A data block:
******

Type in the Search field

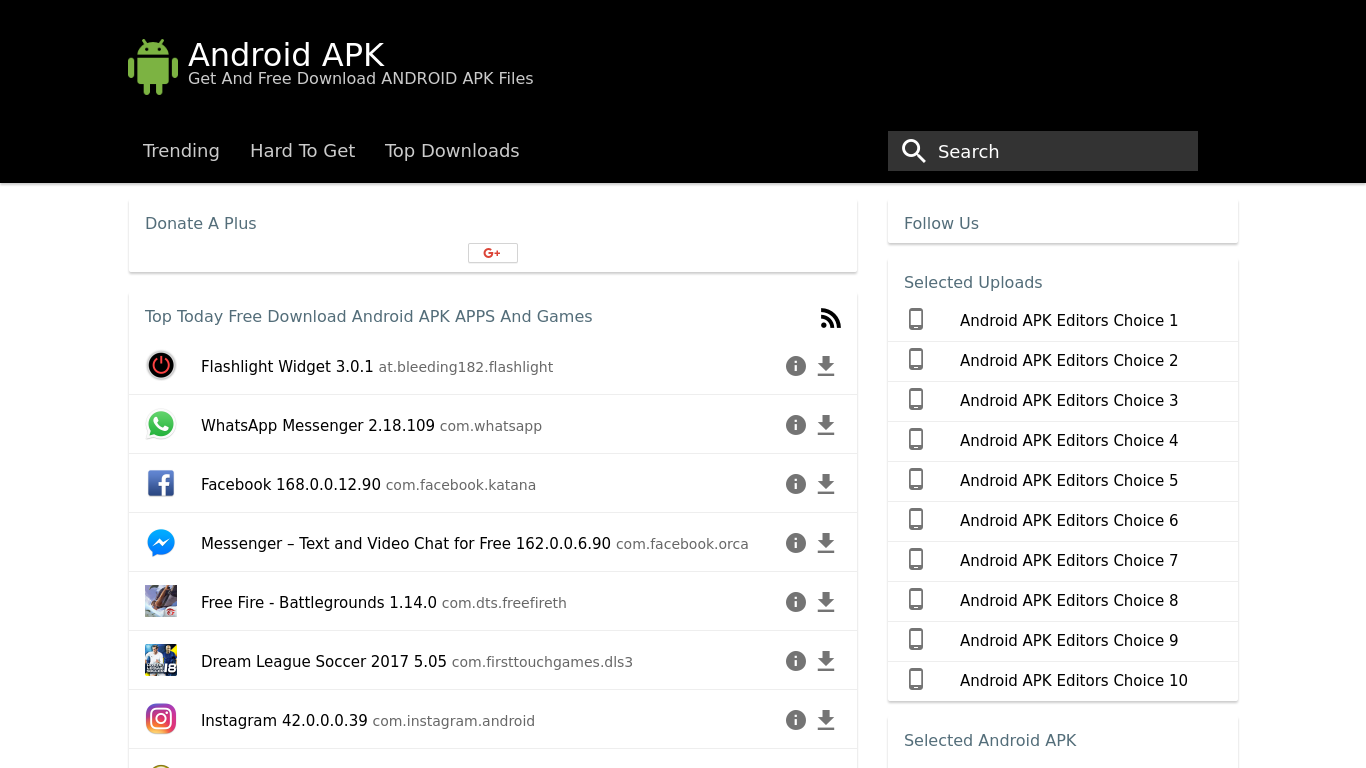(x=1060, y=151)
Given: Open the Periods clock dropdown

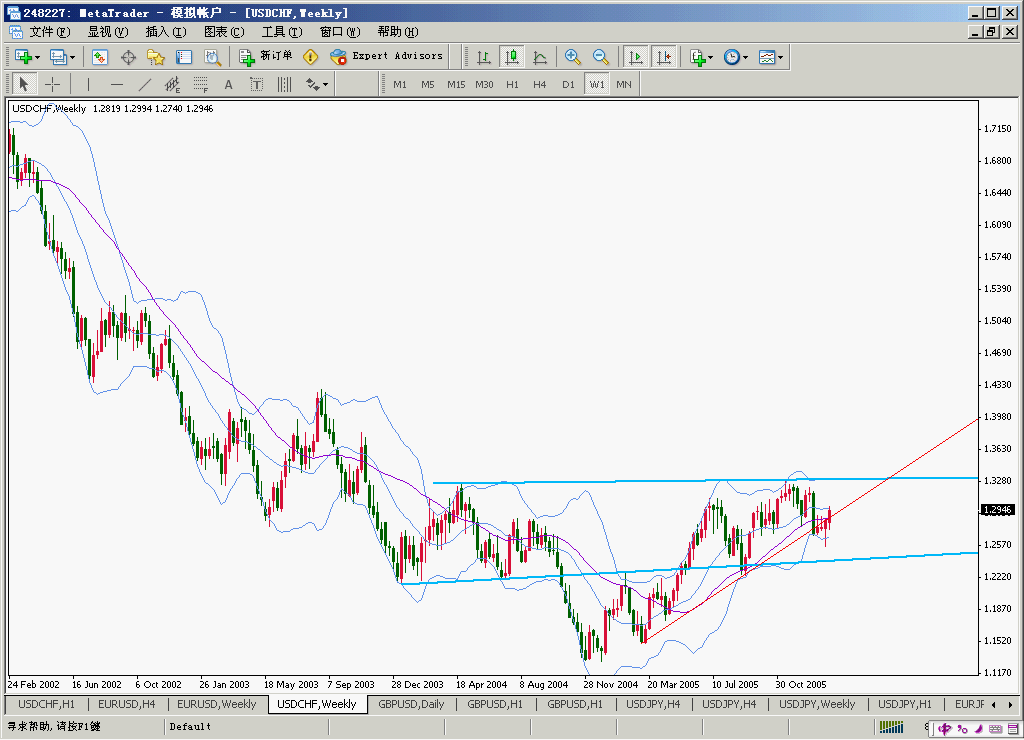Looking at the screenshot, I should pyautogui.click(x=736, y=57).

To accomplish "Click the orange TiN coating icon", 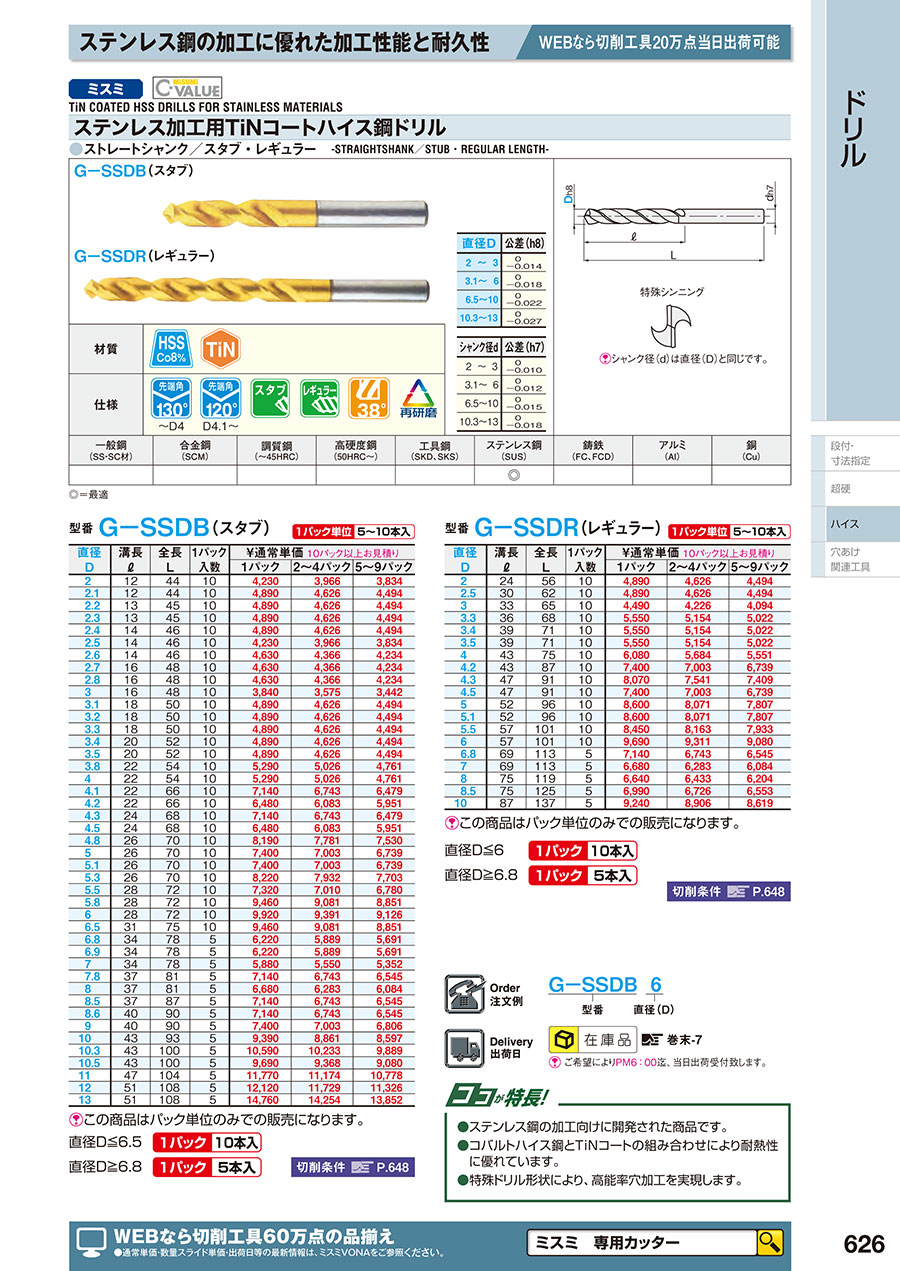I will (219, 349).
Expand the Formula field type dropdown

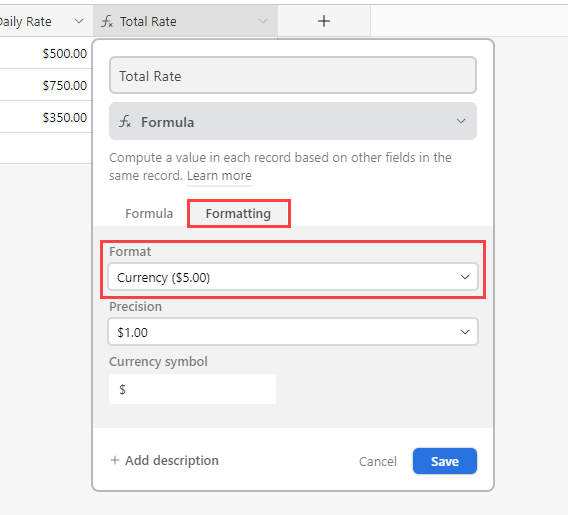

******

> Task directions: Pull out every line of the listing above that contains the string "field", treating uppercase and lowercase letters as distinct.

> Complete answer:
Type in the Search field
Expand the Formula field type dropdown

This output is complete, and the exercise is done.